I'm currently hosting my MT blog on a smallish community-style webhost service, and I happen to know the owner. At some point, I became a target for massive amounts of comment spam. I only get a handful of unique visitors a day, but apparently, there are scripts searching for the mt-comments.cgi file hundreds of times a day, causing a LOT of activity on the server and eating up tons of resources. (And yes, I had mt-blacklist installed and properly configured and updated). After the host notified me of this, I turned off comments on my blog and removed all links to that script. My site still got massive amounts of traffic to that one .cgi script. So I renamed it mt-comments-disabled.cgi. Still tons of traffic, although it's now being handled by the host, serving up 404 messages thousands of times a day, rather than that renamed script working it's scripty magic.

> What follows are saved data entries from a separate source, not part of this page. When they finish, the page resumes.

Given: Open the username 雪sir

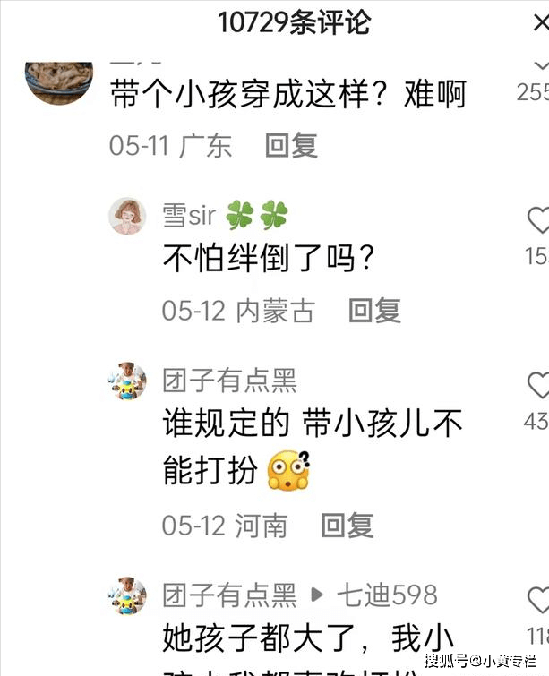Looking at the screenshot, I should pos(189,214).
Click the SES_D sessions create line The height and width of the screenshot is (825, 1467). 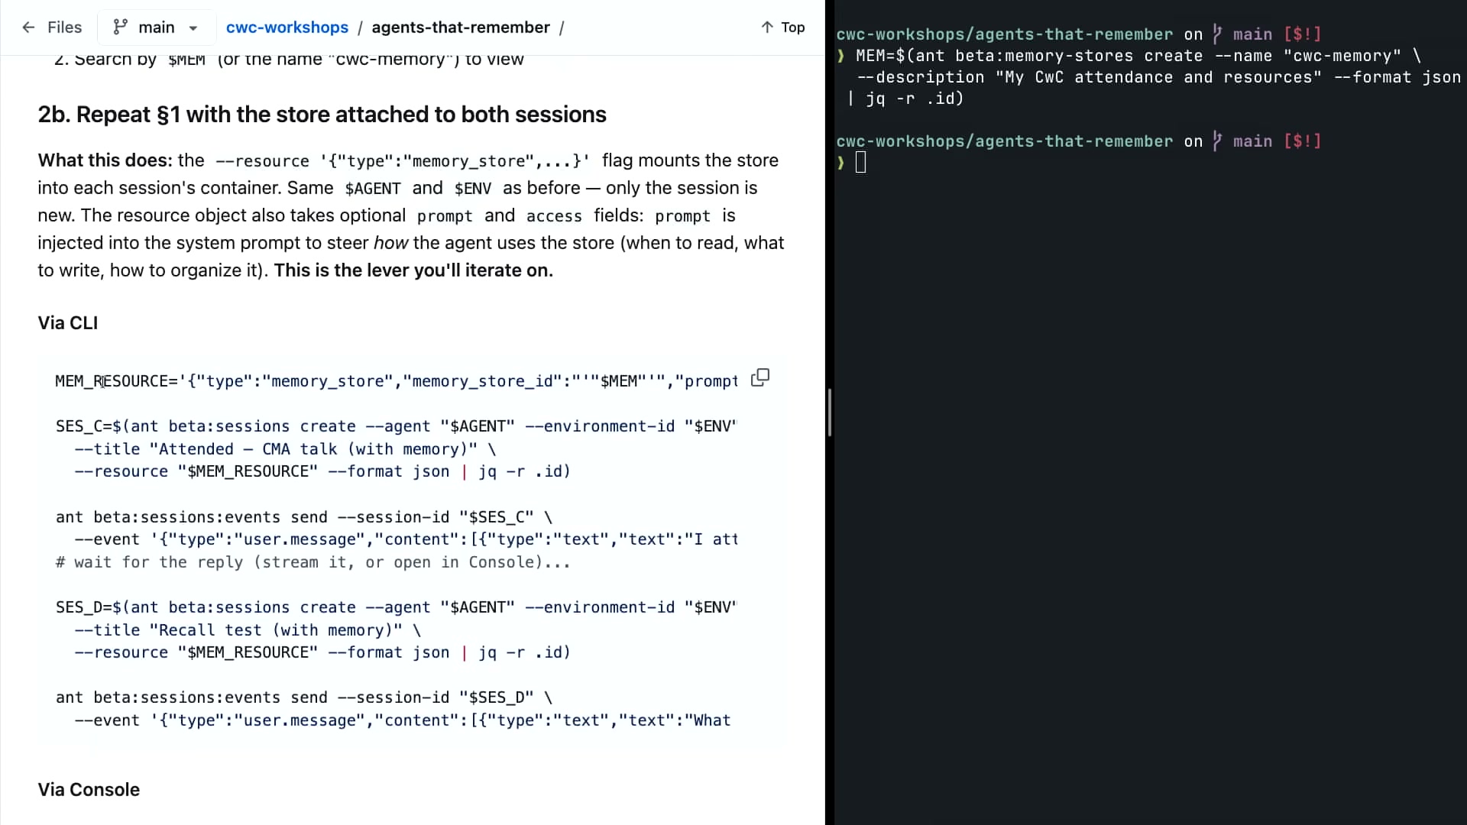coord(396,607)
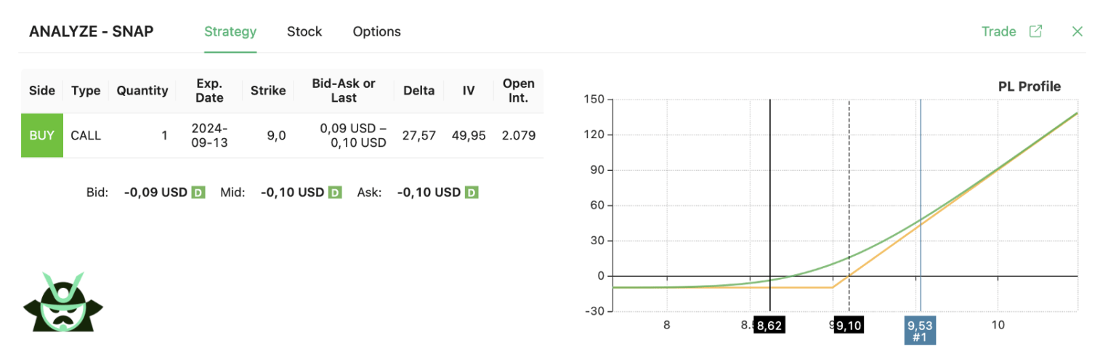
Task: Click the quantity value 1
Action: click(x=164, y=135)
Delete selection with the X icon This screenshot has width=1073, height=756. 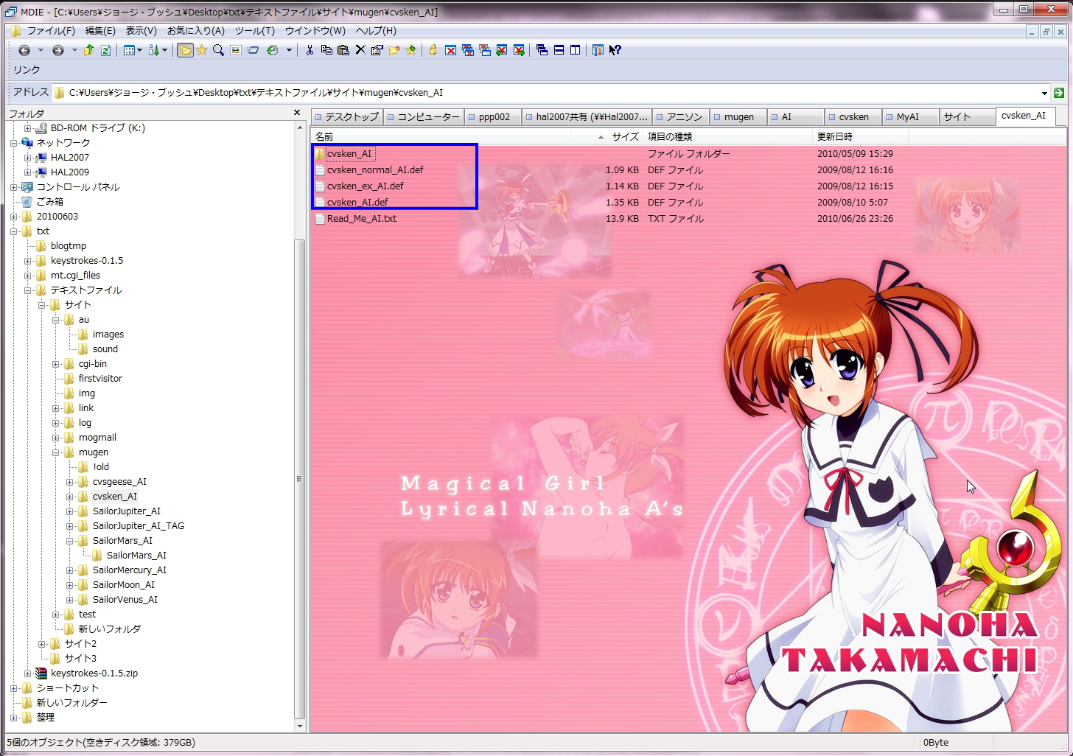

Bottom line: comment spam can be a serious problem with Movable type whether you have comments turned on or not, whether you have a blacklist plugin installed, whether you even have a comments script included as part of your installation. If my 6-hit a day blog can become a noticable drag on a smallish server, you might have server load issues with a site serving a million visitors a month. Of course, YMMV, and this may depend on a variety of issues.
posted by cathodeheart at 4:30 PM on August 5, 2005


Cathodeheart, that'd be true whether or not you're even running Movable Type; you're describing a situation where despite the CGI not even being there, there are spambots trying to use it. The same thing can happen to a WordPress blog, or a Blogger blog, or whatever -- the spambots won't care, since it's low-cost to them to try anyway.
posted by delfuego at 5:10 PM on August 5, 2005


Oh, and if your host has a problem with server load that's based on its (in)ability to efficiently serve 404 pages, then you might want to look into other hosts -- it doesn't get more optimizable than checking to see if a file exists and returning a static, cacheable, *short* HTTP response. Your host might be running CGIs through wildly inefficient preprocessers or filters or any number of before-the-hit-gets-to-the-server steps, but you shouldn't have a huge performance hit from returning 404s.
posted by delfuego at 5:14 PM on August 5, 2005


A few years ago, I worked at a large level 1 trauma center that had 5 or 6 hospitals in the system. For that large site, I used Movable Type to setup about 20 different blogs, without trackbacks or comments, to serve as the CMS for the site. We would get, on average, about 100k hits per month...that unique. While we weren't getting a million, we were just serving static files off of an iis-based server. It could handle what we threw at it, without too many problems. Mainly we were doing this on IIS and we had some hurtles to jump.

While I no longer work for the company, I headed off to greener pastures, the site is still up and has won some awards (although their new person has made some changes, honest it looked much better). While it's not a "blog", it's a good example of using MT in business and putting it up as target practice for visits.